The Rogues are an important part of the Rugby community in British Columbia. For Leo, the Club has provided an environment to combine two passions: playing Rugby and a stronger introduction into the LGBTQ+ community.
“For me, at a younger age, it would have meant the world knowing that a Club like this existed,” Leo said. “Not just for Rugby, as that was never part of my childhood, but I did fall into a trap in identifying being queer as being less likely to succeed in sport. I hope that people can look at our team and see what we are doing, how we’re getting better and learning the sport. It’s incredibly important to oneself to be aware of their sexual orientation and to be proud about it. It shouldn’t be a barrier to all the things you want to do in your life.”

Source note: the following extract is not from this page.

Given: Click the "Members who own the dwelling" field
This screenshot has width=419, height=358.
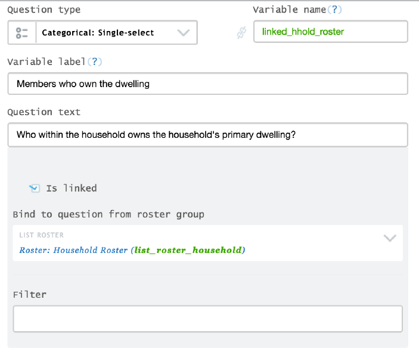Looking at the screenshot, I should click(x=207, y=84).
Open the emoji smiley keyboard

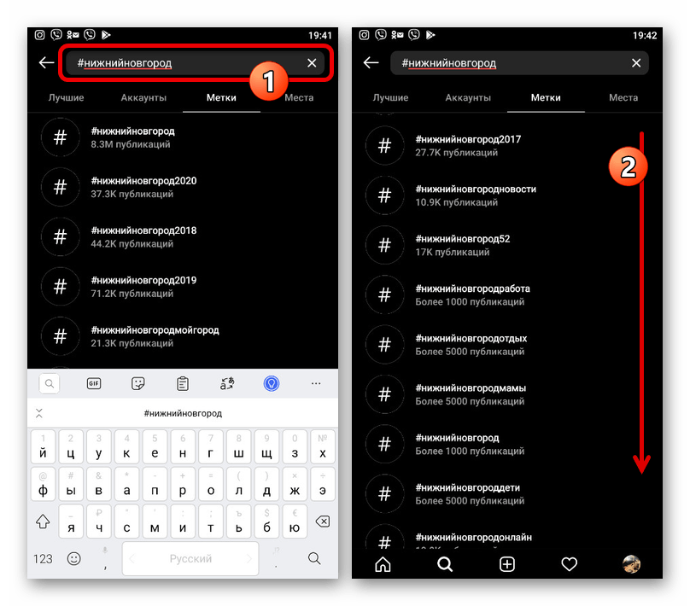74,559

Leo continued: “Rugby is a tough sport, and there is still a misinterpretation that gay people are not physical. There are many lazy tropes that are thrown our way. Our Club gets to be a counterpoint to that narrative. And we have a good number of straight players at the Club who appreciate the openness and the positivity we have. That’s an important aspect.”
“The Bingham Cup is going to be a really big celebration of the open, inclusive side of Rugby. It’s such a cool idea to have a tournament of this scale in Canada. We’re going to be there representing BC, and every team there is going to have a like-minded people that want to play hard, fast Rugby and then having fun off the field afterwards, win or lose.”
The Rogues, says Leo, have changed his life. Not just for creating an environment to feel welcome, but also acting as a catalyst for important conversations. Leo and his friend from Touch Rugby were recently talking about Nick McCarthy, a professional Rugby player for Leinster in Ireland, who came out publicly this week.
The conversation turned into a discussion about the need for public representation and creating awareness to change attitudes.
“Its important – we’re not quite there yet as a society, so there is a responsibility and there is something to gain about being public with it,” said Leo.
Last weekend’s trip down to Seattle to play the Quake, another gay and inclusive team that will be heading to the Bingham Cup, was a huge success. The Rogues played their most exciting game of Rugby to date; the forwards and backed linked together well to produce an impressive showing of running Rugby against a side that has been active for many years.
The team played with heart, soul and used the skills learned from BC Rugby coaches to secure an impressive 38-29 victory – a historic milestone for the Club that left Bastyovanszky proud.
Now, with the Bingham Cup on the horizon, it is time for the Rogues to put everything they have learned over the past year into practice. To go from nothing to representing BC on the international stage is quite the achievement.
“I don’t know what to expect but it’s going to be a really big celebration of the open, inclusive side of Rugby,” said Leo. It’s such a cool idea to have a tournament of this scale in Canada. We’re going to be there representing BC, and every team there is going to have a like-minded people that want to play hard, fast Rugby and then having fun off the field afterwards, win or lose.”